Text to read>
◆ ◆ ◆ ◆

Cathy: But since we’re talking about him, I’ll just say he’s one of the people who brought it mainstream. And what I loved, what I, why I thought about it is that, So this is gonna be a weird shift. So I’m gonna shift to Taylor Swift for a second. Like, why do people love Taylor Swift? Like why is this tour that she’s doing the biggest tour, why are we so obsessed with her life?
Cathy: Why What is it? You know? And again, obviously she’s a good singer and you know, we’ve grown up with her, even US adults, we’ve grown up with her because when we started listening to her, I was like in my early thirties and now I’m 50 and I, you know, we have all these albums. And I think if we were to like pinpoint one thing, it’s that she’s allowed us to walk through her full catastrophe living with her, like her life, her full catastrophic life. And that sentence right there, basically John Kabat-Zinn took that from Zorba the Greek where he said, I actually, I think I wrote down the exact quote blah, blah, blah. He, I actually don’t have the exact quote. It’s that Zorba said that someone asked him about who he was and he said, I’m married, I have children.
Cathy: I work. It’s the full catastrophe. That’s how he described life and what I love. It’s so pessimistic. Well, but Jon Kabat-Zinn turned it around, Todd, because the truth is all those things carry. Heaviness and you can’t have the joy of a partner, [00:26:40] children and work without also dealing with the challenges.
Cathy: Sure. Of those things for those for people who choose to do work I, you know, that they love, they may not be making as much money as somebody else cuz they’re choosing work they love. If you choose work you don’t like for the money, then you get the money, but you don’t get the thing you love. If you partner, then you have a partner, which is wonderful.
Cathy: But there’s challenges with having a partner. And then vice versa. If you don’t partner, then you maybe miss that connection. So the full catastrophe is to take on all the challenges of life. And I think what I love about. Taylor and a lot of other artists, you know, I think about people that we really know a lot about their life, like Beyonce or Lady Gaga or, you know, I used to be a huge Madonna person, is that we get to walk through stages of their life with them and they go through the same things we do not the fame part, but the heartbreak or having children or big decisions or taking, being taken advantage of, you know, by business or not being taken seriously, especially when it comes to women.

◆ ◆ ◆ ◆

Data items
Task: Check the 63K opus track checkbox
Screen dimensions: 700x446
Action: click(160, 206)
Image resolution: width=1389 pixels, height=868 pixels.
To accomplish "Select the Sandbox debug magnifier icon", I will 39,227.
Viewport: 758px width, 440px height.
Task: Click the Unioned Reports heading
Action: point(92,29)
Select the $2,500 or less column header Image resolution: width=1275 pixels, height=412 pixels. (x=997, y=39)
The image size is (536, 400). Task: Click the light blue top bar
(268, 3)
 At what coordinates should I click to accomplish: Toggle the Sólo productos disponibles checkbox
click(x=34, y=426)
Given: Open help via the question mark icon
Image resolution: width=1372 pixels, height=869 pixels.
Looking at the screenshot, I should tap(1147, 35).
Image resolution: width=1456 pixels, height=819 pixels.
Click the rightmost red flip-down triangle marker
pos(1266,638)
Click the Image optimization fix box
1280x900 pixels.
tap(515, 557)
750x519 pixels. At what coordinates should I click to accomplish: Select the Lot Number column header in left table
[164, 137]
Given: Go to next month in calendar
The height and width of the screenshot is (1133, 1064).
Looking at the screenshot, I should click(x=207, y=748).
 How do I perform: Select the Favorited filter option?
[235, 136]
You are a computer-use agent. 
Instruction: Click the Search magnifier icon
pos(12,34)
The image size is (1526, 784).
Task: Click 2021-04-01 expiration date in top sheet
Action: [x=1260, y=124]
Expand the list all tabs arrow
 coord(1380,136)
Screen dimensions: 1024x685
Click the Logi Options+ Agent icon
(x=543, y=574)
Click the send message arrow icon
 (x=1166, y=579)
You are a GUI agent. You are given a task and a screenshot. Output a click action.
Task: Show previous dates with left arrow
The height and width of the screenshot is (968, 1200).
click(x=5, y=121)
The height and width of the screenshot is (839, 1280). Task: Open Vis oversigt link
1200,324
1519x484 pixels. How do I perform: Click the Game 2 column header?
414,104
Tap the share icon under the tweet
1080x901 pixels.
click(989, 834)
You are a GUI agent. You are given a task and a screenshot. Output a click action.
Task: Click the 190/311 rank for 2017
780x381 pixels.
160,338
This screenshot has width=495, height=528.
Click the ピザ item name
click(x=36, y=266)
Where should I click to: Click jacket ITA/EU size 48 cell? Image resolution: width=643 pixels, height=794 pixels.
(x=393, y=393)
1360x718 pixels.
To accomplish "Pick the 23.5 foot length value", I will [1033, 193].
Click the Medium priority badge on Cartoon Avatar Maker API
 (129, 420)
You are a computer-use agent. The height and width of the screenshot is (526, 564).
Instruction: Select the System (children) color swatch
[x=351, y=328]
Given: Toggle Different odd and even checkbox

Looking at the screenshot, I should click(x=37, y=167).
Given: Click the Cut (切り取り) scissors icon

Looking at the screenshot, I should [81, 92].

◆ ◆ ◆ ◆

Reproduce everything in the transcript from "Cathy: I work." down to "with the challenges.", changing "pessimistic" to "gloomy". The items aren't needed for this work.

Correct result>
Cathy: I work. It’s the full catastrophe. That’s how he described life and what I love. It’s so gloomy. Well, but Jon Kabat-Zinn turned it around, Todd, because the truth is all those things carry. Heaviness and you can’t have the joy of a partner, [00:26:40] children and work without also dealing with the challenges.